> [THE REQUEST] Reproduce every line of the listing below, requests included, with each answer coordinate shifted up by 65. Leave the pictures out.

> [DATA FOR THIS TASK]
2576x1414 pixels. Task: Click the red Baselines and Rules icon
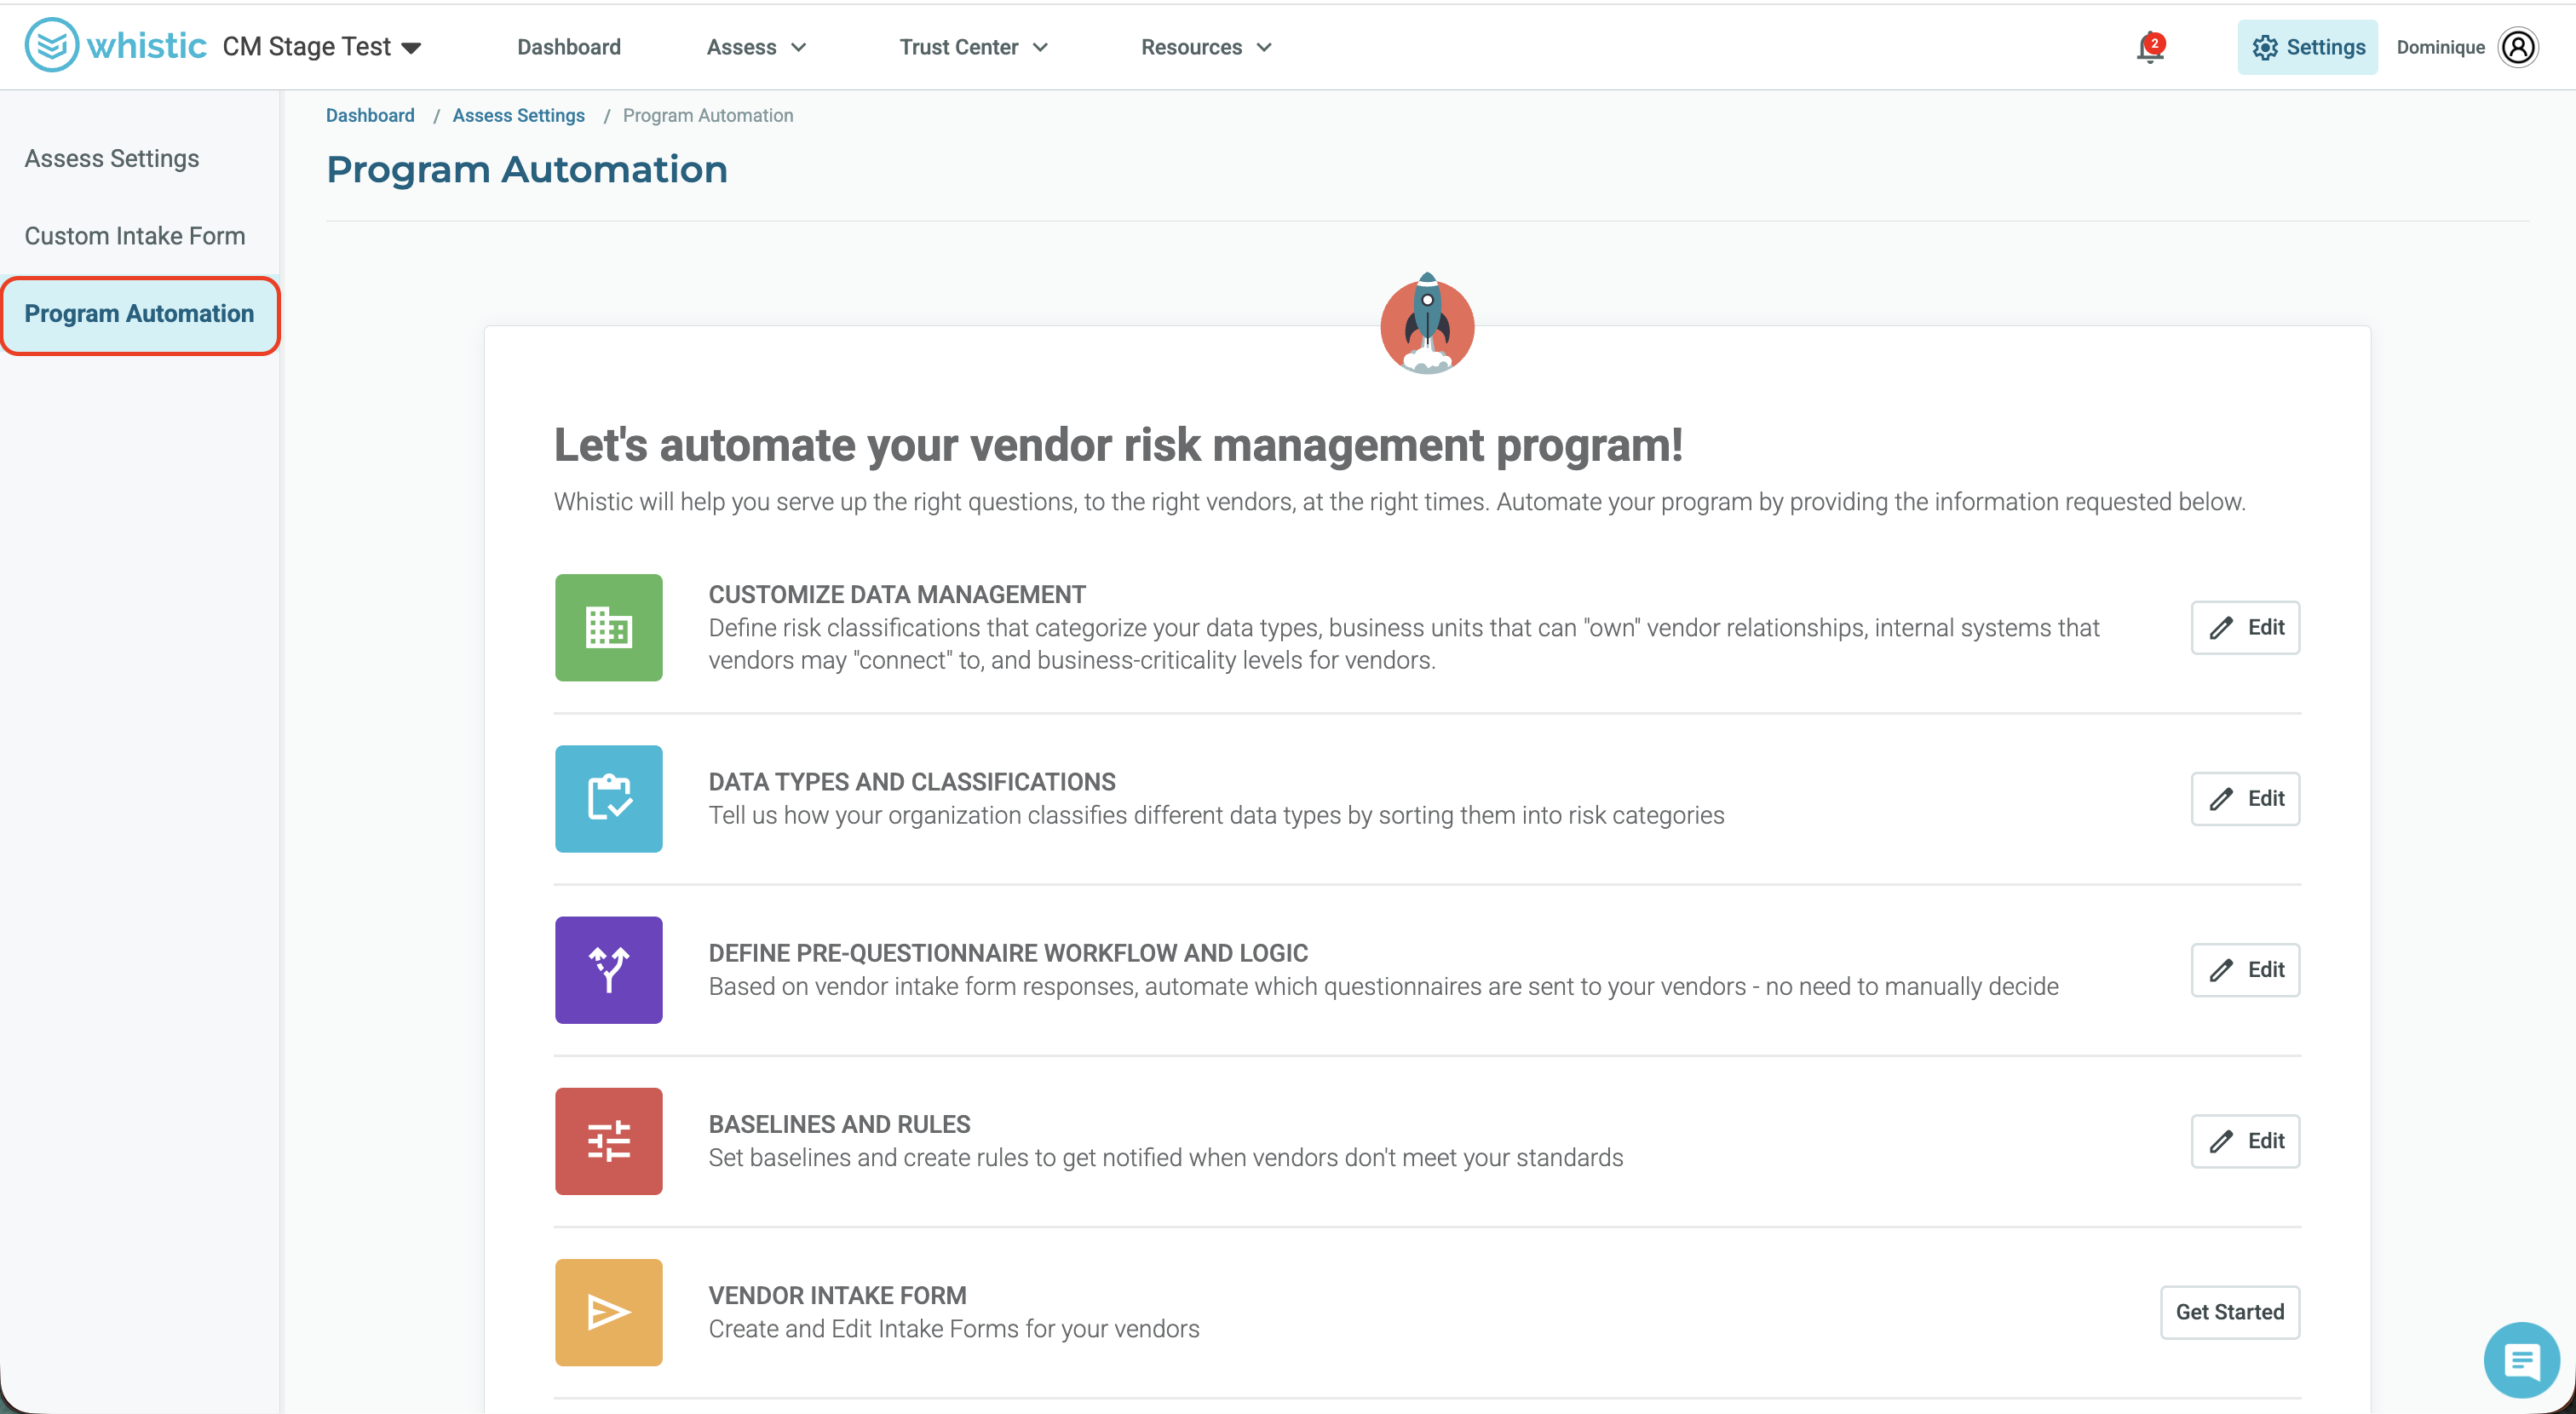tap(608, 1140)
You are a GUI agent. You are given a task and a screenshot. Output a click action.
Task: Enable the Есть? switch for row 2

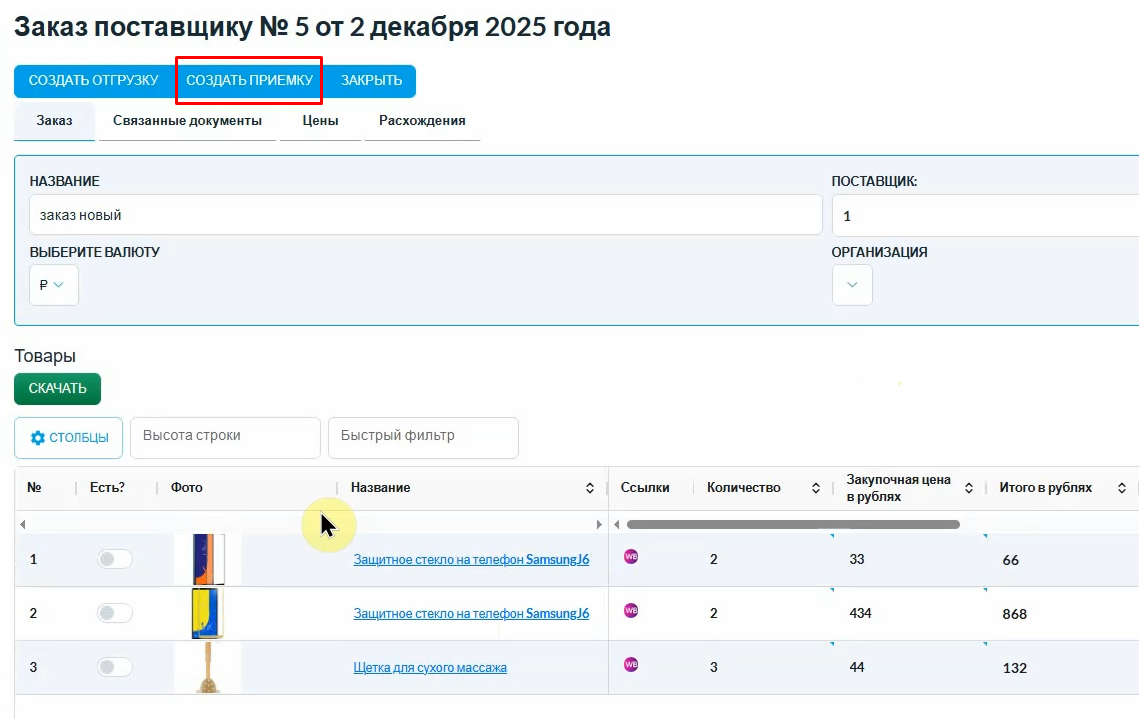pyautogui.click(x=114, y=613)
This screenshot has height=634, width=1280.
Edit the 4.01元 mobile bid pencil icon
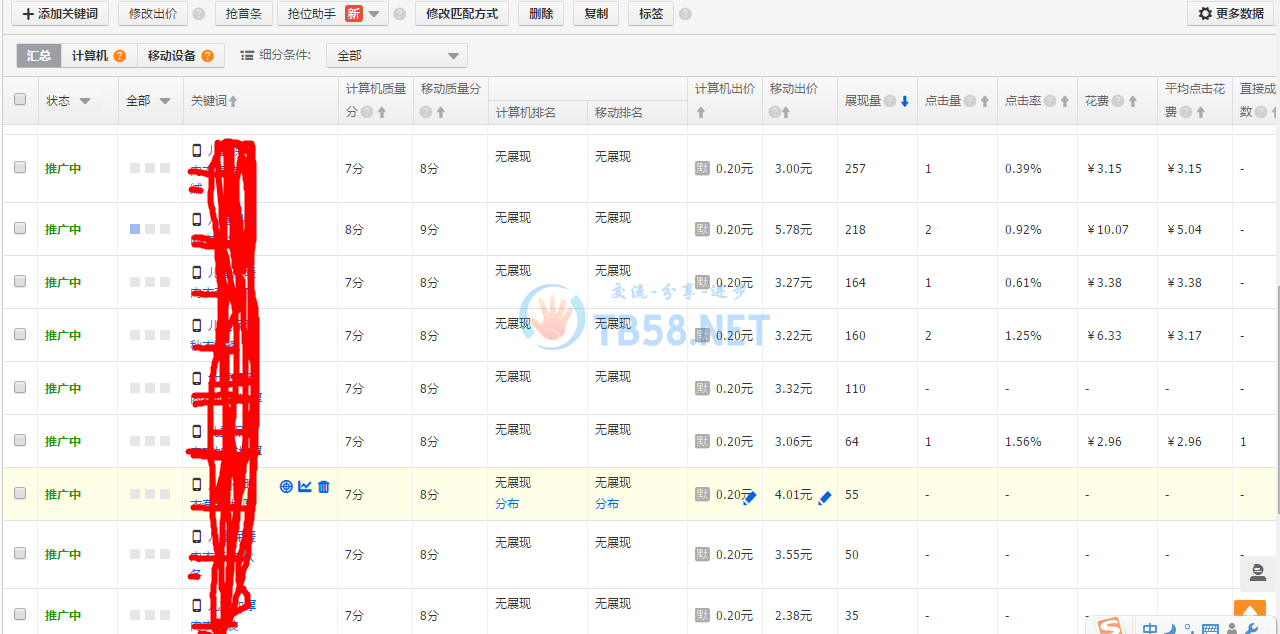[x=825, y=498]
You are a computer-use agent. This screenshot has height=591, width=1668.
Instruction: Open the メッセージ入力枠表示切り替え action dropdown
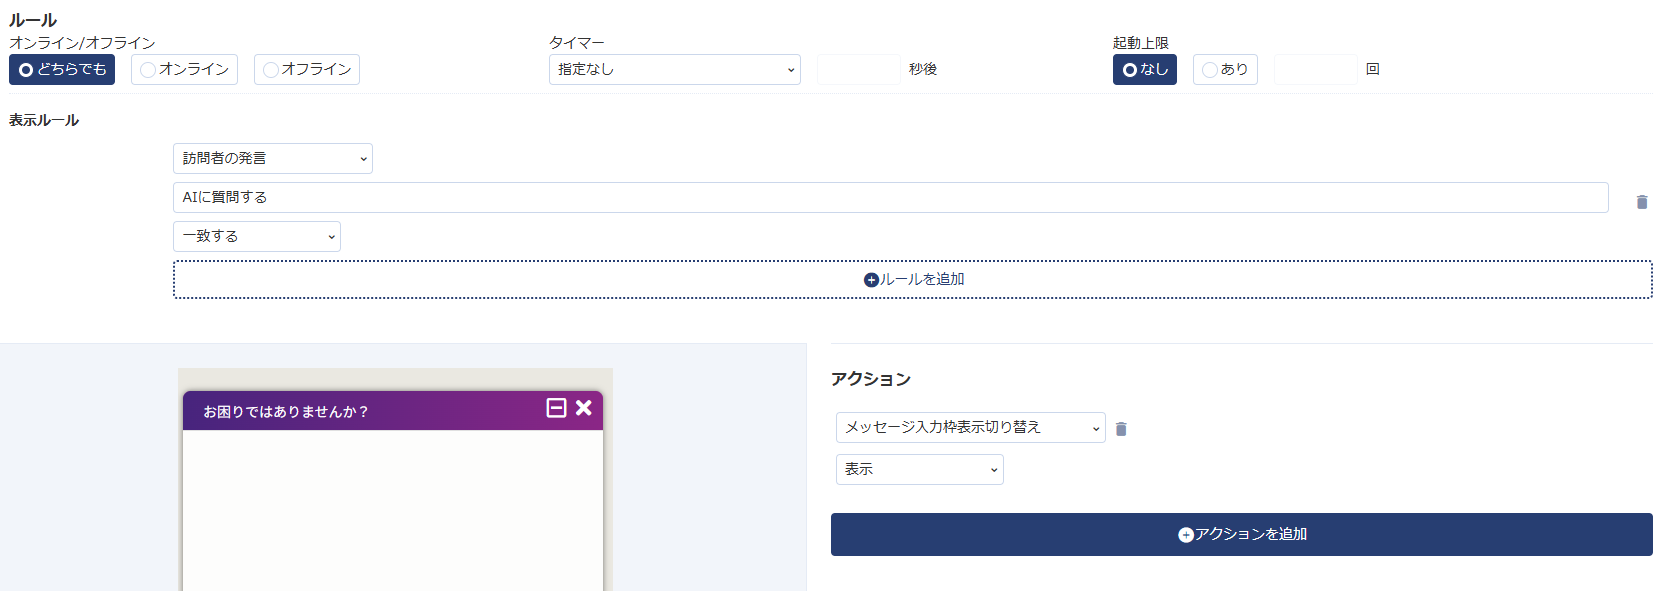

> [FINAL RESULT]
2576x1414 pixels. Task: Click the red Baselines and Rules icon
tap(673, 1205)
You are a GUI agent. You are given a task and a screenshot. Output a click action.
Task: Enable the Есть? switch for row 2

pyautogui.click(x=179, y=678)
This screenshot has height=634, width=1280.
Edit the 4.01元 mobile bid pencil icon
[x=890, y=563]
You are a computer-use agent. This screenshot has height=591, width=1668.
Instruction: Open the メッセージ入力枠表示切り替え action dropdown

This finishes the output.